*** Input records ***

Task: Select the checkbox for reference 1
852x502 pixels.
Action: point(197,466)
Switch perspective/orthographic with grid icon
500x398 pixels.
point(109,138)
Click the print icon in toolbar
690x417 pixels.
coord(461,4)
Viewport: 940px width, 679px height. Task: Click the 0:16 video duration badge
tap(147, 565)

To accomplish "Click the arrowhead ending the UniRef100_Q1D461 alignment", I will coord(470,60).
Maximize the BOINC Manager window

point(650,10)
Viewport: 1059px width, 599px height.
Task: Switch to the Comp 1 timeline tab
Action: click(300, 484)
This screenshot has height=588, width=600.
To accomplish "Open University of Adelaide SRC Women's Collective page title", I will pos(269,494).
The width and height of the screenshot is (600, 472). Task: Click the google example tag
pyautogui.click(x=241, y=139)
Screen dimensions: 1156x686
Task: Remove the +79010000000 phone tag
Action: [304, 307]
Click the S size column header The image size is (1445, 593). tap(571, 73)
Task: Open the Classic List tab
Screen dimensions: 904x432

*** End of Input records ***

Exercise objective: The required answer is the run of lines above, starting at the line with "Viewport: 940px width, 679px" and ending at the line with "This screenshot has height=588, width=600.", reproduced exactly with both ends.

Your solution:
Viewport: 940px width, 679px height. Task: Click the 0:16 video duration badge
tap(147, 565)

To accomplish "Click the arrowhead ending the UniRef100_Q1D461 alignment", I will coord(470,60).
Maximize the BOINC Manager window

point(650,10)
Viewport: 1059px width, 599px height.
Task: Switch to the Comp 1 timeline tab
Action: click(300, 484)
This screenshot has height=588, width=600.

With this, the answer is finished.